The abrasiveness that made Mr Lieberman, who emigrated to Israel from Moldova in the former USSR when he was 20, one of Israeli’s most controversial and divisive politicians, is still in evidence.
He remains unrepentant about Israel’s right to expand settlements in the West Bank, which are illegal under international law.
He declared that Arab Israeli citizens who remain in Israel must decide where their true loyalty lies – Israel or Palestine.
“They live in some kind of schizophrenia, they don’t know if they are Israeli citizens or if they are Palestinians.
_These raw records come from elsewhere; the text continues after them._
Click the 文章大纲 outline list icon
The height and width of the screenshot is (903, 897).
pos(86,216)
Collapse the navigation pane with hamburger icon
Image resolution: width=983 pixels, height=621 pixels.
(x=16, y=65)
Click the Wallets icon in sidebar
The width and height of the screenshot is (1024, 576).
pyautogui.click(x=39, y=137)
Even during our football games you see Palestinian flags.”
Yet, taking an unfamiliarly conciliatory tone, he admitted that it was perhaps the “mistake of leadership, of our governments - more than Arab mistakes” that has created division.
The details of the negotiations brokered by Mr Kerry have, at the American’s insistence, been kept remarkably guarded for the Middle East.
In a little noticed speech to Israeli ambassadors last weekend that first suggested at his more statesmanlike approach, Mr Lieberman said the offer supported by Mr Kerry contained “two issues important to us”.
These are likely to be Mr Kerry’s willingness to consider an Israeli or international security force in the Jordan valley on Israel’s border with Jordan, and his agreement that the Palestinians should recognise Israel as a Jewish state in a way that Israeli officials say would not exclude minorities but would prevent millions of Palestinian refugees returning.
In Israel, Mr Lieberman’s apparent shift towards the centre will be seen as partly a bid to succeed Mr Netanyahu as prime minister.
Mr Netanyahu has no obvious successor within his Likud party, which Mr Lieberman was a rising star of before forming Yisrael Beitenu (Israel Is Our Home) in 1999, a secular right-wing party aimed at capturing the votes of the growing Soviet immigrant community.
The two parties worked together in last year’s election, and Mr Lieberman’s is now the second largest in the Knesset.
At 55, he has plenty of time to become prime minister. Asked if he would like the job one day, he was reasonable to the end. “It’s speculation. It’s too early. In Israel politics, four years is like 400 years in Europe,” he said, with a handshake and a smile.